[Saved data entries]
*****
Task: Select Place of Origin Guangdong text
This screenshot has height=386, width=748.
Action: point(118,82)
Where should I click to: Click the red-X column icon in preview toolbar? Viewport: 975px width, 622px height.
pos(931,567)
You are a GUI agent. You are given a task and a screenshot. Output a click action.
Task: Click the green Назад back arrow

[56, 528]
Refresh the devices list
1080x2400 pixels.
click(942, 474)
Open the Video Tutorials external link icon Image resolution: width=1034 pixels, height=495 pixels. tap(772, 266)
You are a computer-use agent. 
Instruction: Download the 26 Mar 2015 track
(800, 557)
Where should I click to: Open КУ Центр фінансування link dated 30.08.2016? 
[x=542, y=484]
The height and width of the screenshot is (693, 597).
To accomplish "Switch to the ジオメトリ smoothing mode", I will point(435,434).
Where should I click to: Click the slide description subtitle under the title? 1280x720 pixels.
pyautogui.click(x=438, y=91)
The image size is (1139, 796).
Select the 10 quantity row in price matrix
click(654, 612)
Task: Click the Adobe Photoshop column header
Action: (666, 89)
*****
## Your instructions
Output exactly the lines from the one containing "The height and" through the last line of the records, both included. Output nothing else.

## Result of this exercise
The height and width of the screenshot is (693, 597).
To accomplish "Switch to the ジオメトリ smoothing mode", I will point(435,434).
Where should I click to: Click the slide description subtitle under the title? 1280x720 pixels.
pyautogui.click(x=438, y=91)
The image size is (1139, 796).
Select the 10 quantity row in price matrix
click(654, 612)
Task: Click the Adobe Photoshop column header
Action: (666, 89)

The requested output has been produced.